June lending environment update
While the Reserve Bank of Australia (RBA) has left rates on hold for this month, it doesn’t mean that there haven’t been a lot of changes in lending land.
It’s great to see a bit of competition coming back into the lending market, with some of the banks starting to lift the amount they’re willing to lend to investors. We’re starting to see some 90% loans for investors work their way back in, which is a massive boost for the investment property market as it effectively halves the amount needed to buy that investment property.
Macquarie Bank has released a post code black list, restricting lending in several urban built-up areas. However Macquarie Bank has a disproportionate amount of investment lending on its books, so it’s more of a bank specific situation rather than an industry-wide change.

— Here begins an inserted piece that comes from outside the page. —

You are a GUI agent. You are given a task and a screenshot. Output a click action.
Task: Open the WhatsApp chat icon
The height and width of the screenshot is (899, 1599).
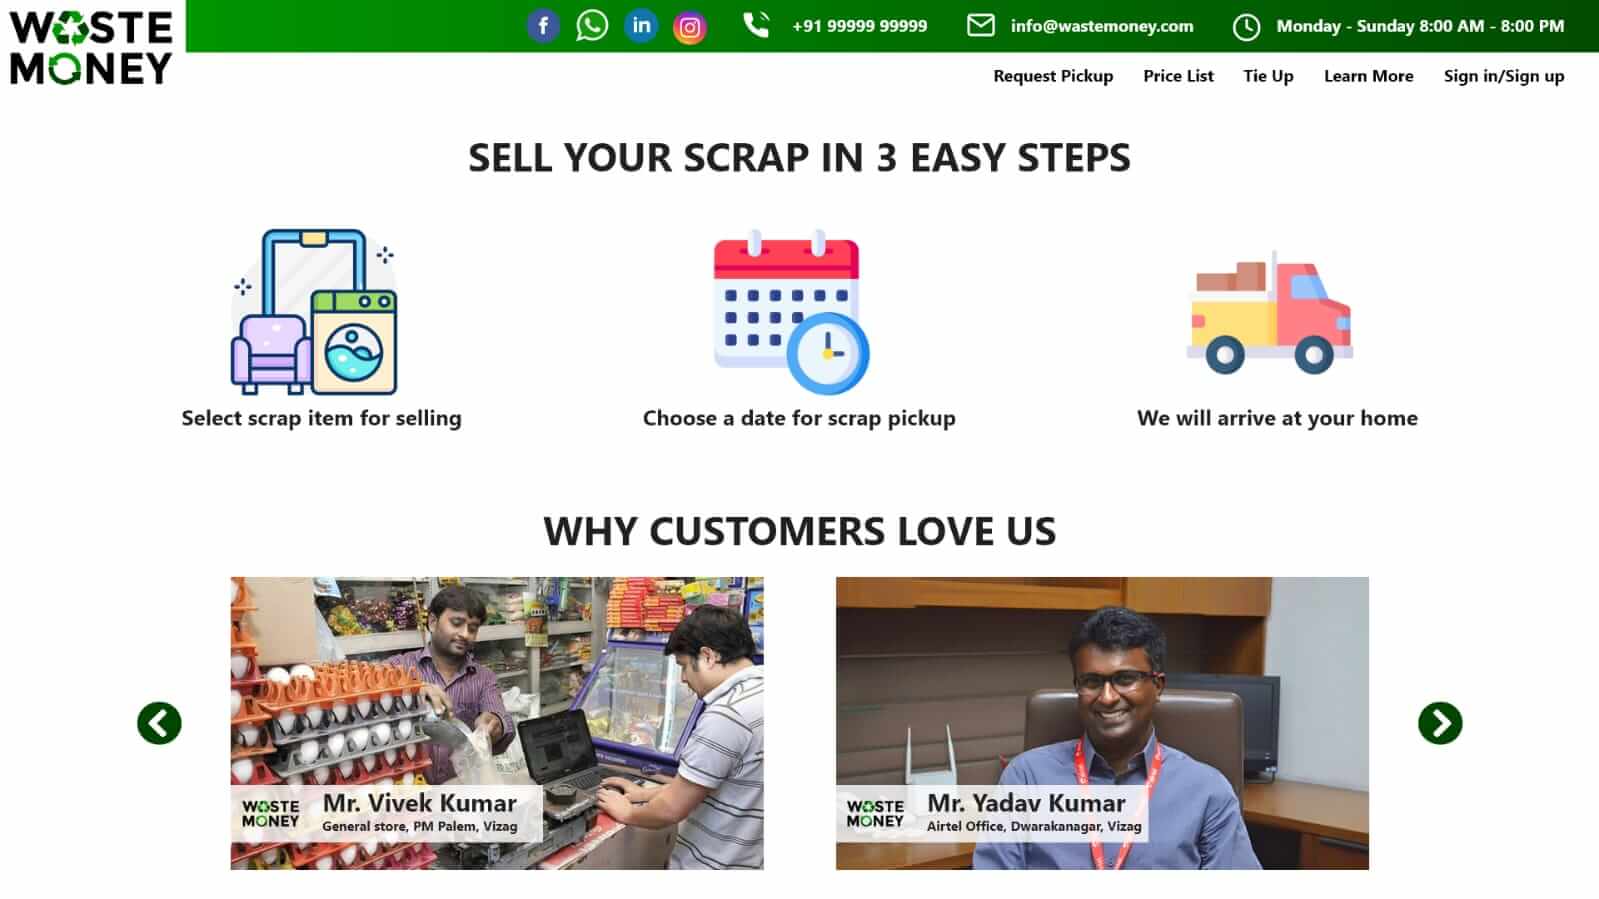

With last month’s rate drop, we saw a lot of time delays with some funders taking several weeks to pass on the cut. In particular, we’ve seen a number of funders not pass on the full rate cut and we expect to see repeated if there is another. However it’s a great time to get in touch with your broker to check if your current rate stacks up with what is being offered in the market.
We’ve seen credit lighten up in the commercial space, however it is clear that the banks are still really only interested in well structured, strong commercial deals. Second tier funders are being more flexible, but borderline deals are still being left on the table unfunded. Valuations are also tightening up, so if you’re looking at commercial lending make sure that you’ve done your research and numbers properly.